Im Land der Spartensender

Fernsehen: Jeder bekommt sein Programm: Kirche, Küche, Einkauf – jetzt kommt Sixx

MAZ, 10.5.2010

Die Zahl der Spartenkanäle in Deutschland ist unüberschaubar. Nicht alle können jedoch überleben.

POTSDAM
Ein ganz normaler Nachmittag in Fernsehdeutschland. Beim DAF, dem Deutschen Anlegerfernsehen, laufen die aktuellen Börsenkurse durchs Bild. Zapp. Auf Sport 1 preisen zwei Herren hysterisch einen Dampfreiniger an. Teleshopping statt Sport. Zapp. Nebenan, beim Musiksender Yavido, hebt im Videoclip von Aura Dione der Eiffelturm ab. Zapp. Auf Bibel TV spricht ein Mann über falsche Beziehungen und die wahre Liebe zu Gott. Zapp. Beim Kochsender TV-Gusto manscht ein Herr im Obstsalat. „Lecker schlank“ heißt die Sendung. Zapp. Bei Sophia TV geht es im gleichen Augenblick um das leergefischte Meer und die Massentierhaltung. Zapp. Jürgen Milski, bekannt von „Big Brother“ und 9live, preist auf Glück TV ein angeblich kostenloses Notebook an. Zapp. Bei Die Neue Zeit TV sinniert ein Herr über das christliche Abendland. Zapp. Auf Dr. Dish TV werden Internet-Datingseiten getestet.

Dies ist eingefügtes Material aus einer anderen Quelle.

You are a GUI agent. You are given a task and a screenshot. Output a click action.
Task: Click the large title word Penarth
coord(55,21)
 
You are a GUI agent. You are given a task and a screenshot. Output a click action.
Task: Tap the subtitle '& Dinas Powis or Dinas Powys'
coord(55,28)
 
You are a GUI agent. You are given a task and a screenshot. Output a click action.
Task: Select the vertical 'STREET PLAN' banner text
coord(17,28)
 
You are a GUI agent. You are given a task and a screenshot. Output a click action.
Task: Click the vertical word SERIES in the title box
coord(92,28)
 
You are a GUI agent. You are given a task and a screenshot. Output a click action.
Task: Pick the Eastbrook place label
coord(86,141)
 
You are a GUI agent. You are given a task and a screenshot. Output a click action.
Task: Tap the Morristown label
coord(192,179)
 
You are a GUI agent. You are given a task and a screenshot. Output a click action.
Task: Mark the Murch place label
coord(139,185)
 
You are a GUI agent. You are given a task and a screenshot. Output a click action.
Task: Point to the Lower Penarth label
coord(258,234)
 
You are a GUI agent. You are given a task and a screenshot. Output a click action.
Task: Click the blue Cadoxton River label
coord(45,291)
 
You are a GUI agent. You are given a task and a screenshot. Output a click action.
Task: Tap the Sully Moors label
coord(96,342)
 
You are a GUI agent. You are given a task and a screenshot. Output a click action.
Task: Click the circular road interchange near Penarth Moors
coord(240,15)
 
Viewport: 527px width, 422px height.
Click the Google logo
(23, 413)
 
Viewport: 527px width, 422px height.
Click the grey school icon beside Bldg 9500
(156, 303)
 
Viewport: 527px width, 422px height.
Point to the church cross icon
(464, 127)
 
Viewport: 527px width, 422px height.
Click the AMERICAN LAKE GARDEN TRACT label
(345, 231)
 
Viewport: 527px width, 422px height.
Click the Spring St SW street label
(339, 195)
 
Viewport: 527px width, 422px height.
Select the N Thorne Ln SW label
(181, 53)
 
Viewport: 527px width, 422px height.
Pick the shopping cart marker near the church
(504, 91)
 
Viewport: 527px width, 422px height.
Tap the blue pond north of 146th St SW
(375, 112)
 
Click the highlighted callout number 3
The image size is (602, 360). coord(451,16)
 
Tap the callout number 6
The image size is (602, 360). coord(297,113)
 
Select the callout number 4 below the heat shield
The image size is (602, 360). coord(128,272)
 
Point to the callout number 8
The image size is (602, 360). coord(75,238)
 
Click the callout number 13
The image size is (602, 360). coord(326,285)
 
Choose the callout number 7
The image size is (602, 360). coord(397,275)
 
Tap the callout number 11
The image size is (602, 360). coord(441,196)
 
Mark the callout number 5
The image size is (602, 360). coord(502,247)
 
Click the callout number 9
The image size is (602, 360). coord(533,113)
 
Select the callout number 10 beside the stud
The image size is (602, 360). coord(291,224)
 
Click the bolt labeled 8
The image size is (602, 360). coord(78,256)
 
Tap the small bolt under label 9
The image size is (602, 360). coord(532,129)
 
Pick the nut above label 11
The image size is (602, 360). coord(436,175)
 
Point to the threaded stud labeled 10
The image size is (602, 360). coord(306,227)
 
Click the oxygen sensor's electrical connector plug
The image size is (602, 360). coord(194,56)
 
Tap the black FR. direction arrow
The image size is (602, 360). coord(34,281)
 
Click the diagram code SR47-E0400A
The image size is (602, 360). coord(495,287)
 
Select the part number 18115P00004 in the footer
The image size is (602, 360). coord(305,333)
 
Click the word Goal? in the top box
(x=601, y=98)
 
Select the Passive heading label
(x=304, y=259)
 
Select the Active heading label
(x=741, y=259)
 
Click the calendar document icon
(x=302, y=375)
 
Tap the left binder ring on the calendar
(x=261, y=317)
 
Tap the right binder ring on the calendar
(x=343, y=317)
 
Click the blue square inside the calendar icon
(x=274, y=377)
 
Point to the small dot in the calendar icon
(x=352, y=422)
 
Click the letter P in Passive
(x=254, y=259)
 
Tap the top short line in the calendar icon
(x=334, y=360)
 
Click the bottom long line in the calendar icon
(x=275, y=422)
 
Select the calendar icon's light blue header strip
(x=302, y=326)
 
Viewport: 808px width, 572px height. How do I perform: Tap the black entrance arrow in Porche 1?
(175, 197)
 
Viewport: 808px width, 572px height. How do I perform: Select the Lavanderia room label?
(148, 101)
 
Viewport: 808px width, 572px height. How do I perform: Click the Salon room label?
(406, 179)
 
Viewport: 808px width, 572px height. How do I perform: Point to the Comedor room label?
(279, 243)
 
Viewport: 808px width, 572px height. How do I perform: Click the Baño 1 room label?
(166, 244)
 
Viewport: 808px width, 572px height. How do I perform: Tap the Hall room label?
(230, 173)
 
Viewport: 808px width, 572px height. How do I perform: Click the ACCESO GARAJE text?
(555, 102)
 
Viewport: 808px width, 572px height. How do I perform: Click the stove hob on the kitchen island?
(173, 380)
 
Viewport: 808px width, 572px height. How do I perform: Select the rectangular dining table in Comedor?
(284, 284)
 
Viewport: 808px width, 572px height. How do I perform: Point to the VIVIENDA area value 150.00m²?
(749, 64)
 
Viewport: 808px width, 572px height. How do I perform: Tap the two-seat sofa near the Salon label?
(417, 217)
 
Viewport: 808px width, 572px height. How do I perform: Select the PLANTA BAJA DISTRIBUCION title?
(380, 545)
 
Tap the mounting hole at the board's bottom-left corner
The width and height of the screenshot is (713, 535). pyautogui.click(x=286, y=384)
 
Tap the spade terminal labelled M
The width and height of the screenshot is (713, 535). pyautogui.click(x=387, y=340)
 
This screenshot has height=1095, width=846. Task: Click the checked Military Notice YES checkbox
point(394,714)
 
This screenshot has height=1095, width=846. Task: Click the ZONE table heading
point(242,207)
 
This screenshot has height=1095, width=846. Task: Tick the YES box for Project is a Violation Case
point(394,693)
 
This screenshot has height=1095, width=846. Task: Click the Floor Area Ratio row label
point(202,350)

Ihnen schwirrt schon der Kopf? Dabei war das nur ein kleiner Ausschnitt des alltäglichen Wahnsinns, der sich auf Deutschlands Spartensendern abspielt. Die Anzahl geht inzwischen ins Unermessliche, die obengenannten Sender sind allesamt digital über den Astra-Satelliten frei empfangbar. Im Pay-TV ist die Zahl der Angebote noch sehr viel höher und komplett unüberschaubar.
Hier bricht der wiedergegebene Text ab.